### Fragmento

++++++++

Más gorda será tu abuela!!!
En lugar de
receptar los datos nuevos de la realidad que se nos presenta, recibimos lo de
afuera como un estímulo que nos dispara lo que nosotros sentimos y pensamos, y
de tal modo pasamos a bloquear esos datos ajenos y a hacer un mero repaso de
nuestro archivo de datos personales.
-Lo que
pasa es que vos escuchás lo que querés..
- ...
Cuando un
perro nos ladra, lo primero que sentimos es la amenaza de un perro que quiere
atacarnos, cuando en realidad y en la mayoría de las veces los perros ladran
por miedo a ser atacados. Sí, en general escuchamos lo que queremos. Sucede
como en el cuento del necio que comía jabón blanco creyendo que era queso. Un
amigo lo advierte de su equívoco y le demuestra que es jabón. El necio,
largando espuma por la boca pero apegado a su propio archivo, responde: “será
jabón, pero tiene gusto a queso”.
El necio hizo oídos sordos a lo que dijo el
amigo y por eso mantiene inmodificable, intacta, su propia creencia. Escucha
condicionado por los registros de su mente y así se queda afuera de la
realidad. ¿No es así la locura?
Como
tenemos ideas preconcebidas, puntos de vista personales, cuando nos disponemos
a “escuchar” sólo lo hacemos para confirmar esas ideas. En general no queremos
escuchar otra cosa. Y esa conducta nos recluye en una torre, prisioneros de
nosotros mismos, secuestrados en un autismo esterilizante, frustrando toda y
cualquier evolución personal, negándonos a la conciencia del todo (nosotros,
los otros, lo demás), parciales, incompletos, infelices.
Las
palabras en sí mismas, no dicen demasiado. Solas, sueltas, hasta confunden.

++++++++

### Líneas extraídas
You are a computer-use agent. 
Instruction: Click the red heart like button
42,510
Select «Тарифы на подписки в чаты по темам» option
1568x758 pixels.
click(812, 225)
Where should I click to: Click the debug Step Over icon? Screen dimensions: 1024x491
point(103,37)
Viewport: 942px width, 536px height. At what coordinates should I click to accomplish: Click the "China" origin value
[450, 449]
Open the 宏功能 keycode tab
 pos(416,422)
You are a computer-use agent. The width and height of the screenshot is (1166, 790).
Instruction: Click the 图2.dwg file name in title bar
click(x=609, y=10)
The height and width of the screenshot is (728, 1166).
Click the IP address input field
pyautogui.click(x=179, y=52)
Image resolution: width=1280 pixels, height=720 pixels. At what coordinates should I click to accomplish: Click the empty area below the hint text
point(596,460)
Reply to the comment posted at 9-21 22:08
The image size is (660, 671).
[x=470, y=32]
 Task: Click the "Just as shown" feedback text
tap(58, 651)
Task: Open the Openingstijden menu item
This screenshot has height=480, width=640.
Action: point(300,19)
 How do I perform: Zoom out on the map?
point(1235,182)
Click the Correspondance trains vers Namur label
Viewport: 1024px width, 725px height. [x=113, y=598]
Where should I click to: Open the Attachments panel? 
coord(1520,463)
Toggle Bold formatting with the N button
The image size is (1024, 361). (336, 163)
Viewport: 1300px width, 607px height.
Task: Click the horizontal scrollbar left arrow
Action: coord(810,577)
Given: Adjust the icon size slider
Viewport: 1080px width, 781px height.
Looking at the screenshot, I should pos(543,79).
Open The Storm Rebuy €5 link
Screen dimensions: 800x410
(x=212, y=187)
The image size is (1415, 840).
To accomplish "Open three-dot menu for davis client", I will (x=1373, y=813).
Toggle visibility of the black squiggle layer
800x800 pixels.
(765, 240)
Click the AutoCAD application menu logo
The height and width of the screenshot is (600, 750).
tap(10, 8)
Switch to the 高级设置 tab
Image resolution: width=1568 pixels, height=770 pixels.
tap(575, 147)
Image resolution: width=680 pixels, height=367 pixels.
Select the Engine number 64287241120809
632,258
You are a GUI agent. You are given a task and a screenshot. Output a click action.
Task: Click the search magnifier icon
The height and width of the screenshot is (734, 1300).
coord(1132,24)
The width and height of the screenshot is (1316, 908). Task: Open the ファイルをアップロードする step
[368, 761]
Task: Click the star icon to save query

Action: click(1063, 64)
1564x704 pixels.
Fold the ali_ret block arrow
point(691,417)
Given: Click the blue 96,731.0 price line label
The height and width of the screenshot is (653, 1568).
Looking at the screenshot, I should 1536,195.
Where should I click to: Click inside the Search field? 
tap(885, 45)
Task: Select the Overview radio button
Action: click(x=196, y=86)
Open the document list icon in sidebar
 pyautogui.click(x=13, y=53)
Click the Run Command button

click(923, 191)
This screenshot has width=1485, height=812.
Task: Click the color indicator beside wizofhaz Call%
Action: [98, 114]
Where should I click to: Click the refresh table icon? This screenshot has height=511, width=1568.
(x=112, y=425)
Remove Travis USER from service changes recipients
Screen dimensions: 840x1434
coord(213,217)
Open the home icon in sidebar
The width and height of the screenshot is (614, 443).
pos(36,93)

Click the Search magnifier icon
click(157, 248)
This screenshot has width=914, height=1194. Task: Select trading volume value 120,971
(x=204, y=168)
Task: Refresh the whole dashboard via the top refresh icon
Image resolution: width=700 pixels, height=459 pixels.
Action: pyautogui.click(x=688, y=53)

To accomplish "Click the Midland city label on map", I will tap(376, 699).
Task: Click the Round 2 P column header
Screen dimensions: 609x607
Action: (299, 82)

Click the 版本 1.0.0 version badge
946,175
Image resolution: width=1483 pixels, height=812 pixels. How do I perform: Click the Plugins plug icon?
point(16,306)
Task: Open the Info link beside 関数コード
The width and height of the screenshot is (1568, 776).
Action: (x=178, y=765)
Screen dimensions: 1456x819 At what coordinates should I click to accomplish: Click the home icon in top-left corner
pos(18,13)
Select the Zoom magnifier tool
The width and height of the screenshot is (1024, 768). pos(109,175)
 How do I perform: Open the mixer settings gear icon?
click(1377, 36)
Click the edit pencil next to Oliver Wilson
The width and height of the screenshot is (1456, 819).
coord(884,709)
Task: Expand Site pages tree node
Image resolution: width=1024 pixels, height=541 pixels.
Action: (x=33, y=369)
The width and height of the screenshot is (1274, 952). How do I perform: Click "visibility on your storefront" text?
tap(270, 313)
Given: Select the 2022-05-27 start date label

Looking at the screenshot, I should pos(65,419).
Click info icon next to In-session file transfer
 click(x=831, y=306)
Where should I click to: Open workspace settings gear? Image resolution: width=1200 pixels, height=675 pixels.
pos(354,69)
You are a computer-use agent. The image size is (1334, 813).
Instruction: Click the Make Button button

++++++++

### Objetivos
1. Responde estas preguntas sobre el fragmento acerca de la escucha:
(a) ¿Por qué ladran los perros la mayoría de las veces?
(b) ¿Qué comía el necio del cuento creyendo que era queso?
(c) Cuando tenemos ideas preconcebidas, ¿para qué escuchamos?
2. Pasa al inglés esta oración del fragmento: "El necio hizo oídos sordos a lo que dijo el amigo y por eso mantiene inmodificable, intacta, su propia creencia."
3. Sigue escribiendo el fragmento sobre la escucha a partir de su última oración.

### Respuestas por tarea
1.
(a) Por miedo a ser atacados.
(b) Jabón blanco.
(c) Sólo para confirmar esas ideas.

2. The fool turned a deaf ear to what the friend said, and so he keeps his own belief unchangeable, intact.

3.
Cada palabra viene con su hora, con su tono, su sentimiento, su energía
particular. La palabra mamá puede querer decir muchas cosas diferentes y hasta
contrapuestas. Amor, abrigo, cuidado, alimento, mimos, comprensión, ternura,
paciencia. Pero también puede querer decir odio, desamparo, frialdad, furia, amenaza, castigo, crueldad,
desamor. La palabra mamá, así, sola, dice poco. Todo va a depender de quien la
pronuncie, cómo, cuándo, dónde, en qué contexto, con qué evocaciones
personales. Y más aún va a depender de quien la oiga, pues para este receptor el vocablo tiene un significado personal que no debe distorsionar el significado del emisor. Y para eso hay pasar de oir la palabra a escucharla bien. Con los oídos y con el alma.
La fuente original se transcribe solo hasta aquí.